# Forum Home Renovation Tiling  Cutting tiles the Bunnings way...

## dalejw

I was waiting for someone to get me a price on a clearance item in Bunnings yesterday when a lady came in to the toolshop looking for a tile saw. They tried to sell her a cheapie and she said that she was looking for a good one that cost about $700 that she'd seen before. 
The toolshop guy told her they didn't have one. I'd seen one at another Bunnings and knew what she was on about but I bit my tongue to see what happened next. 
After I'd been served I heard her talking to the guy that had been serving her and heard him trying to sell her a sliding compund mitre saw and a 10" diamond blade cos apparently "That would cost about $700 and that's the way most people do it". 
I had to step in then..... I mean really.... 
How does somone like that wind up selling tools.

----------


## Honorary Bloke

> How does somone like that wind up selling tools.

  Because they can walk and chew gum at the same time (maybe). :confused:   It would be too much to expect them to come to the job knowing much, but it seems a bit of training now and then would not come amiss. While a few clerks are knowledgeable, I too have had many similar experiences and have now got to the point that I intervene immediately. Otherwise, the poor customer is going to end up with the wrong materials, tool, etc. The clerks never complain because they KNOW they don't know anything, but are no doubt forbidden by store policy to admit it.

----------------

DIRECTIVES =
1. Answer these questions about the forum thread on cutting tiles at Bunnings, one line each:
(a) About how much did the good tile saw the lady was looking for cost?
(b) What did the toolshop worker try to sell her instead?
(c) What does Honorary Bloke now do when a clerk gives wrong advice?
2. List every tool or tool part that the forum thread on cutting tiles at Bunnings mentions.
3. Continue the forum thread on cutting tiles at Bunnings from the point where it stops.

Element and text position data

----------------

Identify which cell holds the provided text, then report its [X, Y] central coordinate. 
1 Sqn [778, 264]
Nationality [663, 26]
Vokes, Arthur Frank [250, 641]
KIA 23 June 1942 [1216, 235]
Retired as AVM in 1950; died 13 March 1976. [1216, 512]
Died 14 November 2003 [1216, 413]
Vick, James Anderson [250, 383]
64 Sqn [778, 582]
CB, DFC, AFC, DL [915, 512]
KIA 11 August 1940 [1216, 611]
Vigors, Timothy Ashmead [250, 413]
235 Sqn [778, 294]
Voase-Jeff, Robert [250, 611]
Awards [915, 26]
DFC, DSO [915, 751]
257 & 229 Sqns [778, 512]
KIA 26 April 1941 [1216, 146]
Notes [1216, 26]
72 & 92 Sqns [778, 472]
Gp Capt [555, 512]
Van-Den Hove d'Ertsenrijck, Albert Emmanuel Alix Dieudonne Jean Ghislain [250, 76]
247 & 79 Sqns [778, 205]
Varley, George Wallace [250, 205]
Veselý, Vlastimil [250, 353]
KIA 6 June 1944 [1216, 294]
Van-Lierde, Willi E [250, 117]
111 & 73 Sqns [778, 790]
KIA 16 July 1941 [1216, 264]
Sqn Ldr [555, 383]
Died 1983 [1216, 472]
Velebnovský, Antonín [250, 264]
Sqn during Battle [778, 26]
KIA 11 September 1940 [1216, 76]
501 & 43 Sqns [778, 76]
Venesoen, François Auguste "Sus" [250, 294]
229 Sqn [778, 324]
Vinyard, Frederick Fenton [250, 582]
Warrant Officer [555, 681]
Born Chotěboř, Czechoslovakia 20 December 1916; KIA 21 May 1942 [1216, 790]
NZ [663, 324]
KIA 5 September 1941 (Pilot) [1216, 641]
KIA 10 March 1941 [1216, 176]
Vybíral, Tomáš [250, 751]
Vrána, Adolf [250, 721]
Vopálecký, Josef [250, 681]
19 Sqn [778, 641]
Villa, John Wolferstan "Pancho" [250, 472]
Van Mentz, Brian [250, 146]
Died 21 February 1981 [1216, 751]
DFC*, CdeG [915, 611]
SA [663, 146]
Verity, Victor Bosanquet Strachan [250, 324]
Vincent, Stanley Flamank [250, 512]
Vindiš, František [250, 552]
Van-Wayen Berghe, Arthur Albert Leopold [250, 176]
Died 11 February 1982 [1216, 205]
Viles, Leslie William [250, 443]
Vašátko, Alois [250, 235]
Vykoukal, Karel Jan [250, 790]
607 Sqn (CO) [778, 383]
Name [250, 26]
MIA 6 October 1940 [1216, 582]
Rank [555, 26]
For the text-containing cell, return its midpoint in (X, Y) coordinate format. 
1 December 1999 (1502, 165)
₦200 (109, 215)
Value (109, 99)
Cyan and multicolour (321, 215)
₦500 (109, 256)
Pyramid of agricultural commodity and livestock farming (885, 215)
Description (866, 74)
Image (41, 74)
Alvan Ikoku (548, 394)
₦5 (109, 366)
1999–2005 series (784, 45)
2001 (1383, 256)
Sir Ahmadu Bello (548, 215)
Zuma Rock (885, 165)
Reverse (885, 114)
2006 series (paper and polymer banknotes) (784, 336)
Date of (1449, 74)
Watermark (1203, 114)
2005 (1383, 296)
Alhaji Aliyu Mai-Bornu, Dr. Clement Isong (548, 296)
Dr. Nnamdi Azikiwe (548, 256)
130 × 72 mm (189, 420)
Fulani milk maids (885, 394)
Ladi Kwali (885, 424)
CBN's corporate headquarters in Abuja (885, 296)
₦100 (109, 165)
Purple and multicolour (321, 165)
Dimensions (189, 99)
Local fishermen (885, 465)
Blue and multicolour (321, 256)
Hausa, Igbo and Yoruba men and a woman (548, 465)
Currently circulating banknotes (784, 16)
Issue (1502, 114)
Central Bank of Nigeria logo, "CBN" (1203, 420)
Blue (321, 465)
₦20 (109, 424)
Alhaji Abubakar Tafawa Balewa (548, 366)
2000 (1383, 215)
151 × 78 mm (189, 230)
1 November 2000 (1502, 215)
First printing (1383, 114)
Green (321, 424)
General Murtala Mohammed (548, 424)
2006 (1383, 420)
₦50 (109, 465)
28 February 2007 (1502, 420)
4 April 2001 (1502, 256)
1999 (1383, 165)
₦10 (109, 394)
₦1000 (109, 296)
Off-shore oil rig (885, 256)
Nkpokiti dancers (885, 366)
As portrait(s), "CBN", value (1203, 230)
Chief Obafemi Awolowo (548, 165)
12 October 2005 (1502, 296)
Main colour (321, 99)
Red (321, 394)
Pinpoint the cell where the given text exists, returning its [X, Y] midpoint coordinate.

----------------

ANSWERS FOR THE TASKS =
1.
(a) About $700.
(b) A sliding compund mitre saw and a 10" diamond blade.
(c) Intervenes immediately.

2.
- tile saw
- sliding compund mitre saw
- 10" diamond blade

3.
Your Bunnings is the same as our Home Depot and Lowes. :mad:

----------


## Metal Head

*apparently "That would cost about $700 and that's the way most people do it".*   Bugger, I had been told by this guy working in the tiling section at our local bunnings, that I needed a tiling cutting machine as H2O is required in cutting with a disc generally :Rolleyes: . So I could have used my compound saw after all :Biggrin: .

----------


## silentC

If I managed a Bunnies store I would say to my staff "under no circumstances are you to give advice to anyone on anything, it is a sackable offence".  
Do you go to a supermarket and ask the checkout chick for advice on cooking a lamb roast, or how to make your souffle rise? No, you don't.  
QED.

----------


## echnidna

But if you look at all the different ways suggested on these forums to do something it is logical to expect the same variety of advice from Bunnies

----------


## Sturdee

> But if you look at all the different ways suggested on these forums to do something it is logical to expect the same variety of advice from Bunnies

  Very true, you only have to look at the " Kinda legal question........." posts. :Biggrin:    
Peter.

----------


## silentC

Yes but, whilst we are all experts and no doubt knowledgable on a great many things, we are not being paid to give advice, are we? No we are not.

----------


## bennylaird

And we are always right :Biggrin:   :Biggrin:   :Biggrin:

----------


## spartan

You know I've had some hit and miss advice from bunnings...you need to pick your mark.... 
Experience should tell you what that there are certain types of people who just by their look have no idea....but I also accept that a person who has no idea in the first place may accept advice from another person who has no idea.... 
Anyways, I have got some good advice from a real painter working at bunnings.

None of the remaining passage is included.